There is no difference between vasopressin/terlipressin and SSAs in the prevention of re-bleeding after the initial treatment of bleeding esophageal varices [169]. Treatment with SSAs should be started as soon as possible and in conjunction with endoscopic treatment.

5.3.7. Hepatorenal Polycystosis

Polycystic kidney disease, with or without polycystic liver disease, is an autosomal dominant inheritance condition (PKD1 gen) characterized by renal cysts, liver cysts, and cerebral aneurysm. Cyst formation is mediated by cAMP and adenylyl cyclase agonists because both stimulate the proliferation of epithelial cells of the kidneys [170]. By preventing the formation and growth of cysts, it preserves the original tubular architecture and, therefore, prevents deterioration of renal function. SSAs act on the SSTR2, antagonizing the activity of adenylyl cyclase and, therefore, cAMP, in kidney and liver cells [170].
In vitro and in vivo studies have shown that octreotide achieves a reduction in renal and hepatic cysts with few side effects. SSAs have a good safety profile and can provide effective hepatoprotection and renoprotection [171]. However, long-term studies that include a larger number of patients are required.

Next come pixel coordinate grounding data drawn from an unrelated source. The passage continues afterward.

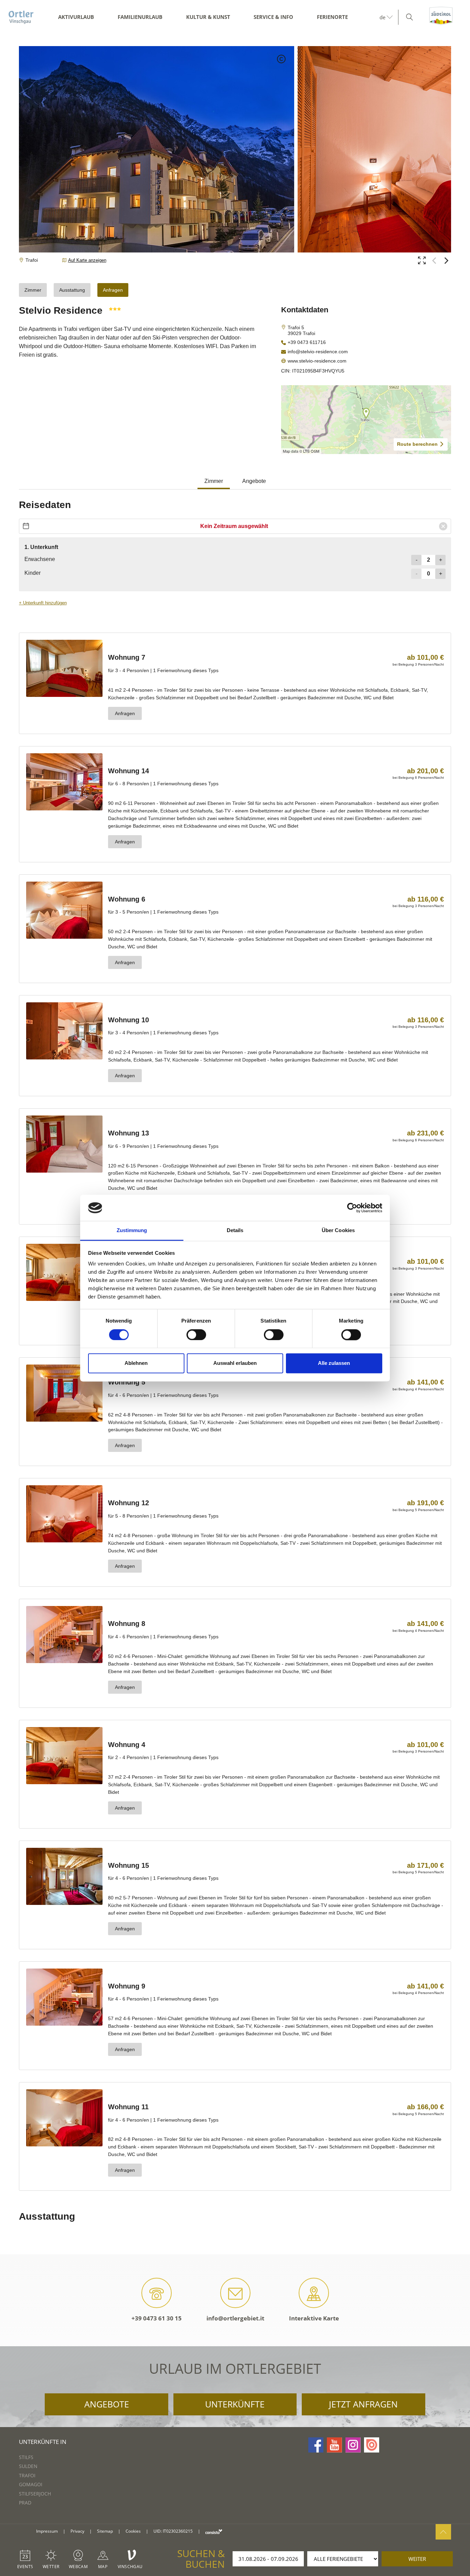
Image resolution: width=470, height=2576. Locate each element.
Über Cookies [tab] (338, 1230)
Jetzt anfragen (363, 2404)
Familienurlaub (140, 16)
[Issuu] (371, 2445)
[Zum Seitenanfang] (443, 2532)
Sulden (28, 2466)
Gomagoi (30, 2484)
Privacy (77, 2531)
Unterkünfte (235, 2404)
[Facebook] (315, 2445)
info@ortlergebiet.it (235, 2318)
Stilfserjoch (35, 2493)
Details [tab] (235, 1230)
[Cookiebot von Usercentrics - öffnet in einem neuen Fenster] (352, 1208)
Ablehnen (136, 1363)
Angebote (106, 2404)
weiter (417, 2558)
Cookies (133, 2531)
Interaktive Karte (314, 2318)
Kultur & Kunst (208, 16)
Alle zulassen (334, 1363)
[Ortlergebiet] (21, 17)
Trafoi (27, 2475)
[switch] (196, 1334)
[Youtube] (334, 2445)
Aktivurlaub (76, 16)
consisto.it (213, 2531)
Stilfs (26, 2457)
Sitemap (105, 2531)
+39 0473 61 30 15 (156, 2318)
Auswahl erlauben (235, 1363)
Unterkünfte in (42, 2442)
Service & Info (273, 16)
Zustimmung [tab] (132, 1230)
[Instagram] (353, 2445)
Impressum (47, 2531)
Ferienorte (332, 16)
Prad (25, 2502)
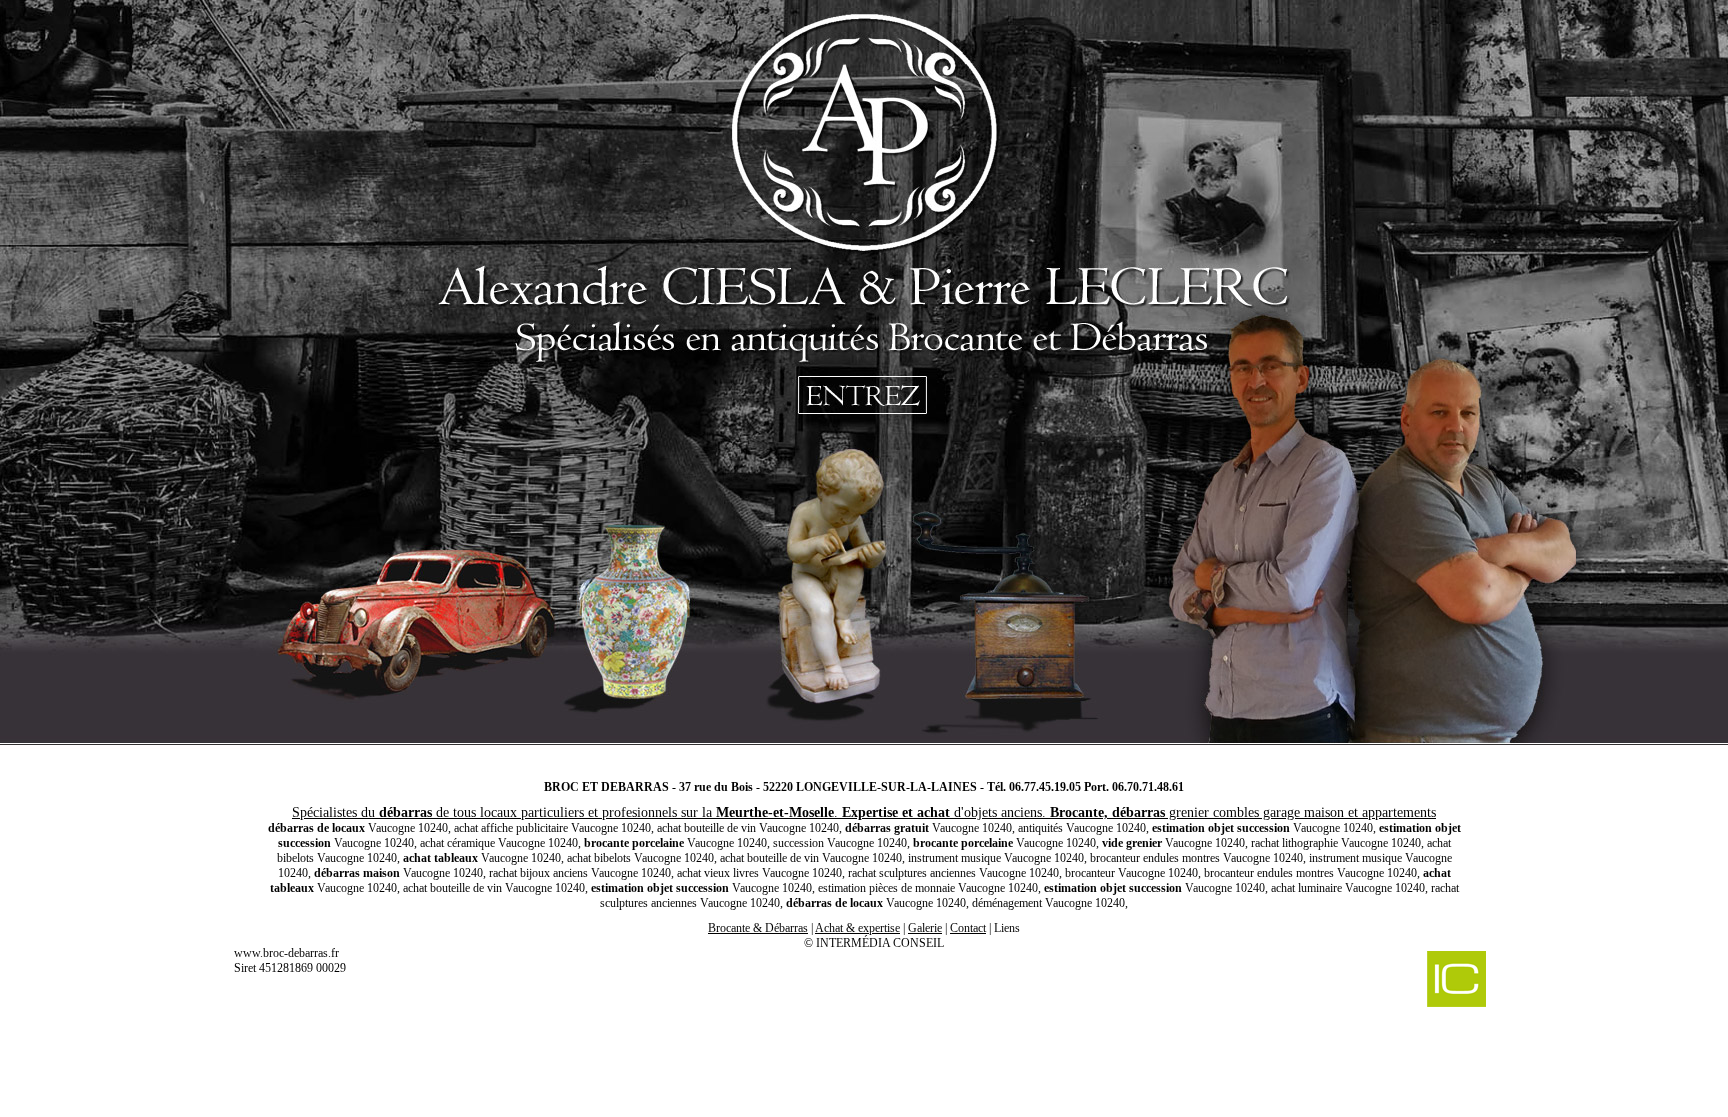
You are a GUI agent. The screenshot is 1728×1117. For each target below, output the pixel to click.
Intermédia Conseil (880, 943)
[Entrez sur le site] (864, 380)
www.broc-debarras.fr (286, 953)
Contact (968, 928)
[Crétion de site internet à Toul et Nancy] (1352, 981)
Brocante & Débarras (758, 928)
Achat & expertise (857, 928)
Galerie (925, 928)
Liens (1007, 928)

5.3.8. Refractory Chronic Diarrhea

Refractory chronic diarrhea is defined as a diarrheal episode of more than 14 days that does not respond to specific antimicrobial therapy or nonspecific antidiarrheal therapeutic measures. The effects of SSAs that contribute to their possible antidiarrheal actions are the inhibition of gastrointestinal motility, exocrine digestive secretions, and intestinal absorption. However, the inhibition of pancreatic secretion could cause diarrhea due to fatty malabsorption.
Octreotide studies have been conducted for the treatment of Refractory chronic diarrhea. The most representative studies with octreotide for the control of AIDS/chemotherapy/short bowel syndrome and graft versus host disease-induced diarrhea have demonstrated a response rate between 41–100%, 74–96%, 16–72%, and 50–100%, respectively [172].
Probably, the use of octreotide for long periods of time is associated with a higher response rate. SSAs have also demonstrated a role in the control of refractory diarrhea associated with medullary thyroid cancer. In a patient with metastatic medullary thyroid carcinoma and refractory diarrhea, octreotide (100 µg three times a day subcutaneously), fecal incontinence control, and sustained diarrhea improvement were achieved [173].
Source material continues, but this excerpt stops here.